1 Hata J, Stotts C, Shelsky C, Bayman E, Frazier A, Wang J, Nickel E (2011) Reduced mortality with non-invasive hemodynamic monitoring of shock. J Crit Care vol 26 (2):224. E1-8
About LiDCO Group Plc
LiDCO is a supplier of a new generation of non-invasive and minimally invasive hemodynamic equipment to hospitals used to monitor the amount of blood flowing around the body and ensure that vital organs are adequately oxygenated. LiDCO’s products facilitate the application of hemodynamic optimisation protocols for high risk patients in both critical care units and in the operating theatre.
Increasingly clinical studies have shown that the optimisation of patients’ hemodynamic status in high risk patients produces better outcomes and reduced hospital stay. LiDCO’s computer-based technology, developed originally at St Thomas’ Hospital in London, has been shown to significantly reduce morbidity and complications, length of stay and overall costs associated with major surgery.
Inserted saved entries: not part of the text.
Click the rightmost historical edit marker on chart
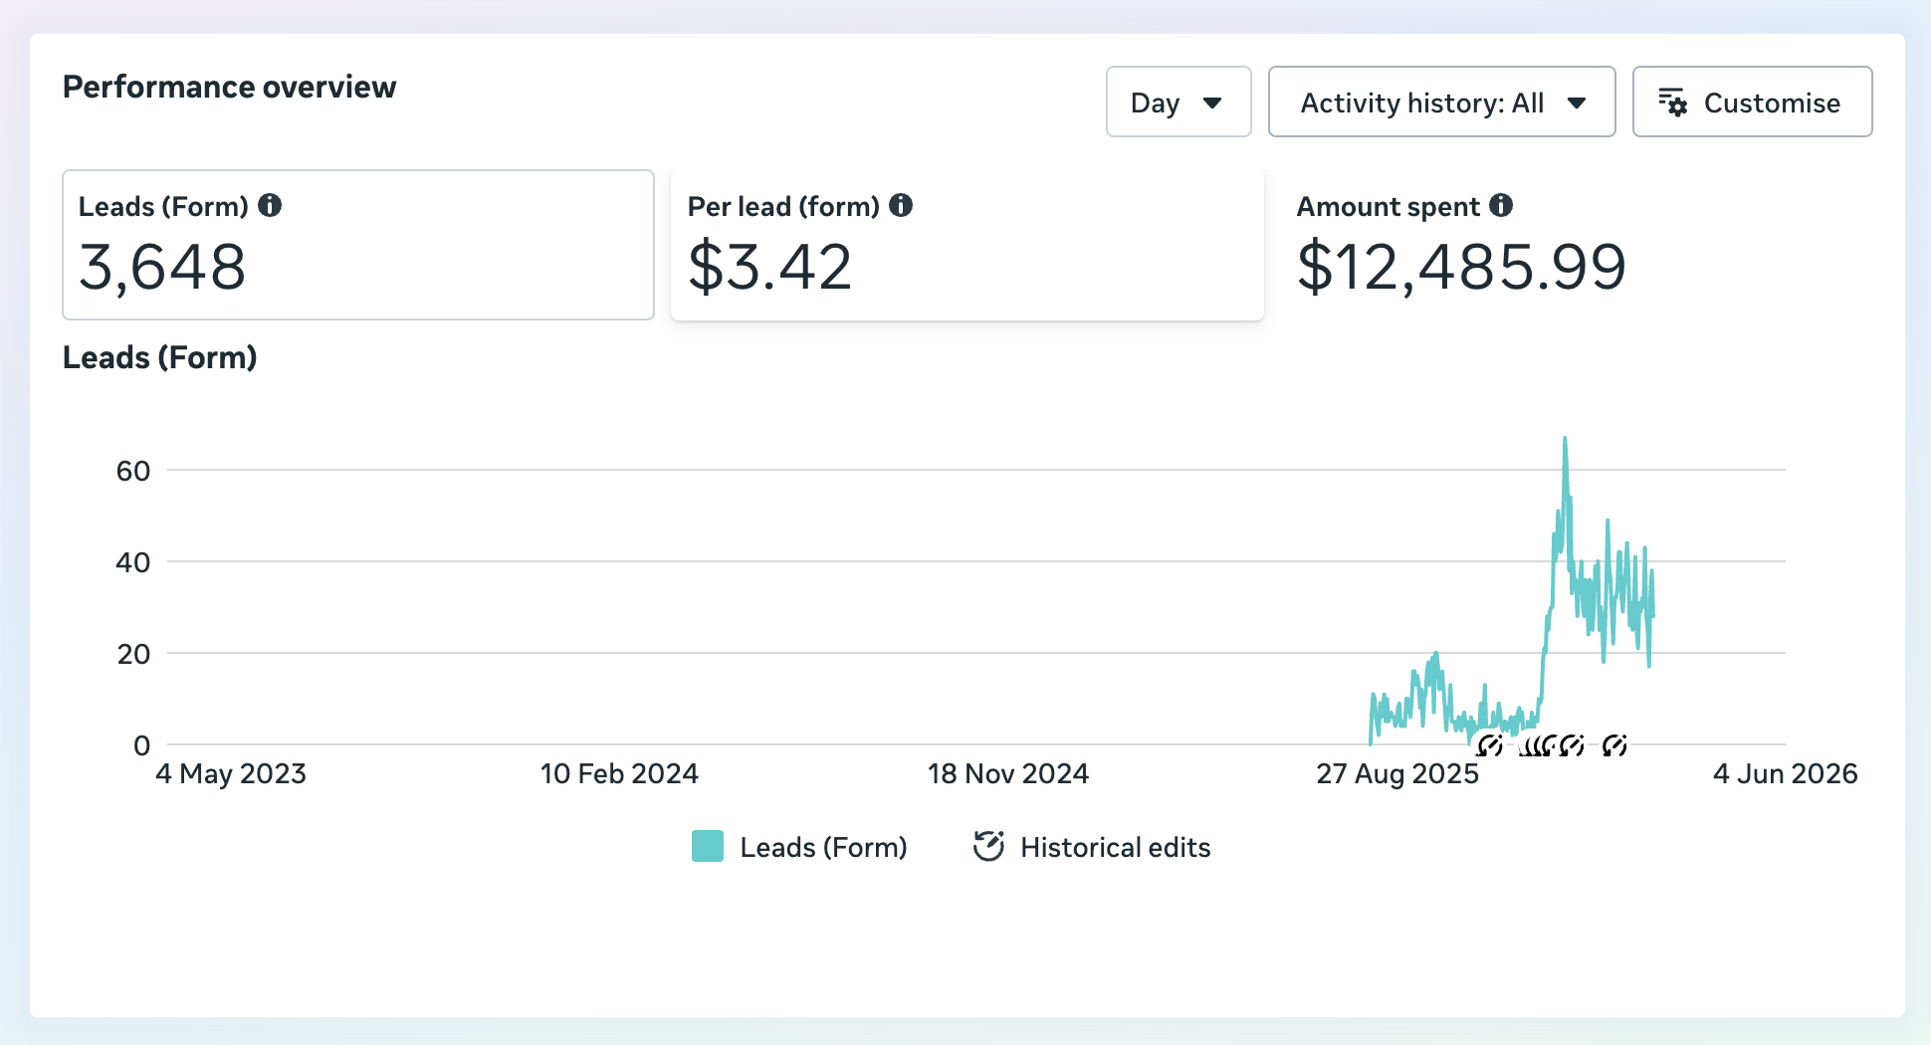The image size is (1931, 1045). click(x=1614, y=744)
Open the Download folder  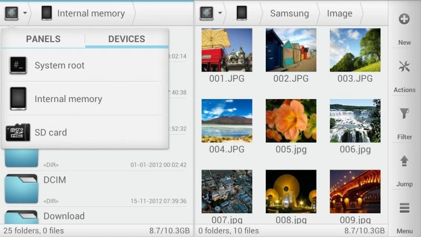click(x=64, y=216)
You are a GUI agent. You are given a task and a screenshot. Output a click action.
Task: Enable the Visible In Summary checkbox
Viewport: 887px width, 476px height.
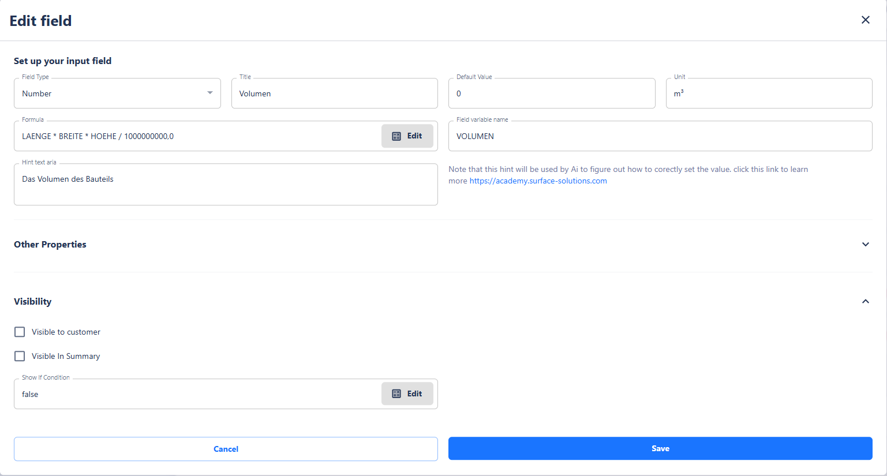pos(20,356)
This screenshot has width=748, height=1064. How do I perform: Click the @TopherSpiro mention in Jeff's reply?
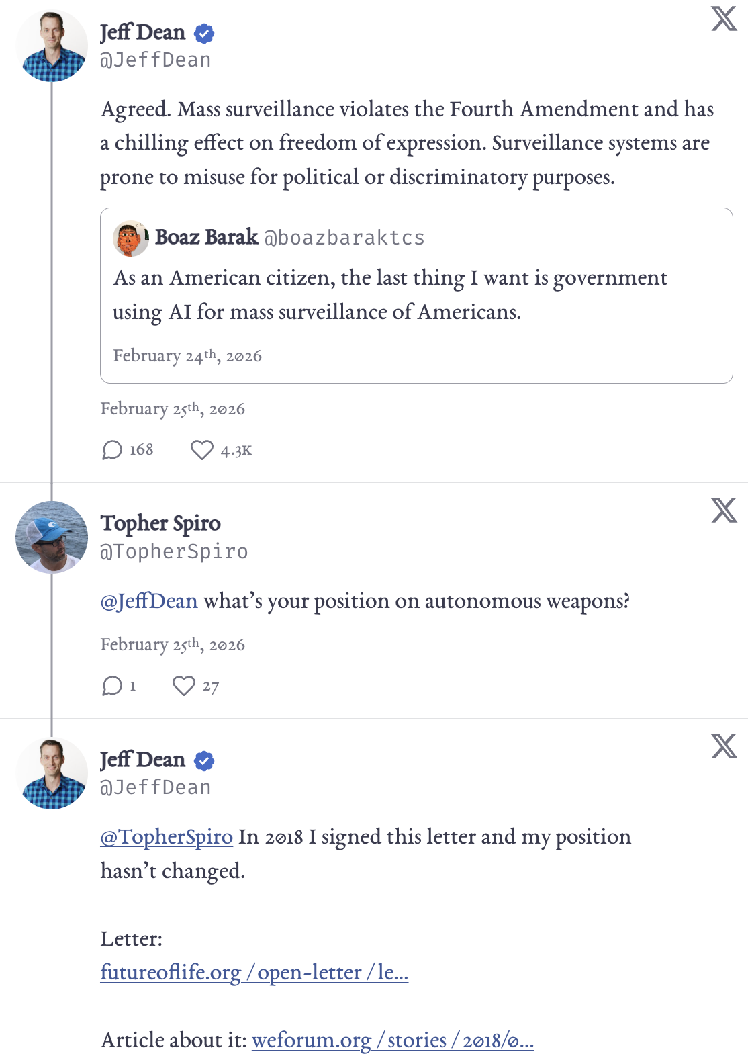[x=167, y=837]
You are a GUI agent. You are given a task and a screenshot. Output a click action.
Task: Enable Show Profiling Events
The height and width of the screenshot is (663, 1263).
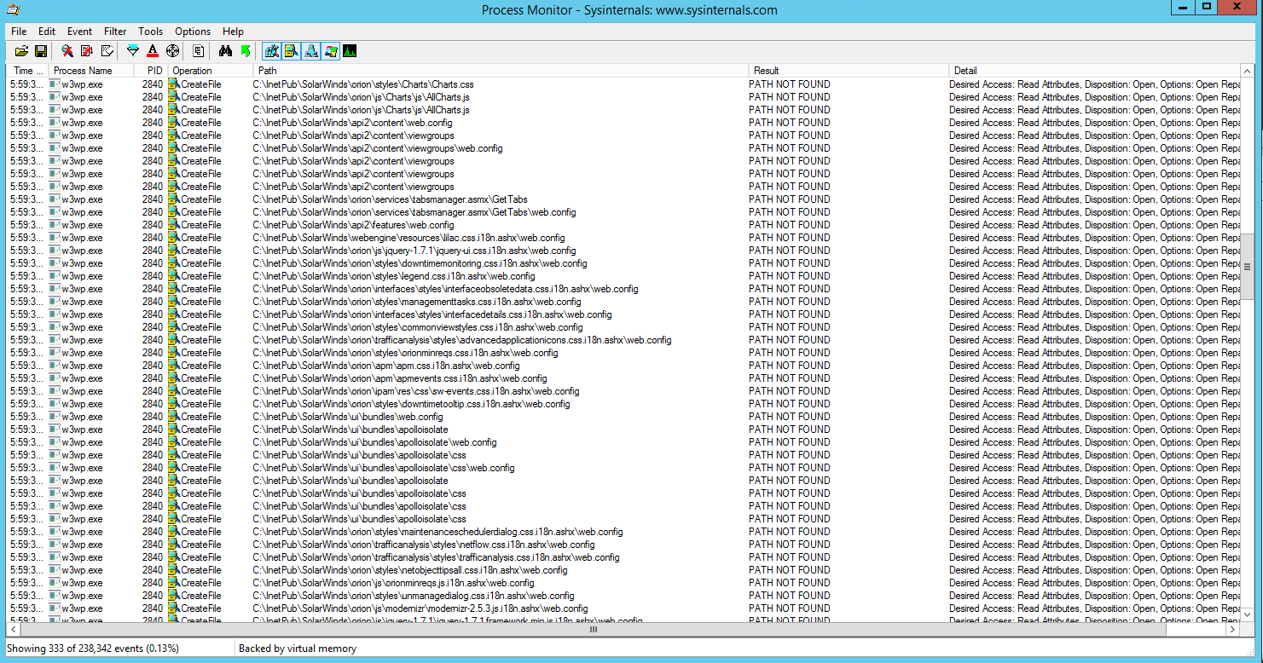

There are now over 250 clinical studies and a growing body of evidence to satisfy purchaser requirements for clinical and cost effectiveness1.
LiDCO’s proprietary and patent-protected products are designed to address the large and growing hemodynamic monitoring market opportunity, which the Board has estimated to be worth up to $2 billion per annum. The Group generates revenues principally through the sale of single-use disposables and / or the sale of usage licenses into a growing installed base of LiDCO-enabled monitors. LiDCO also provides first-class training and education to its customers, which helps entrench its technology with users and reduce hospitals costs, and to support the sustainability of the Group’s recurring income.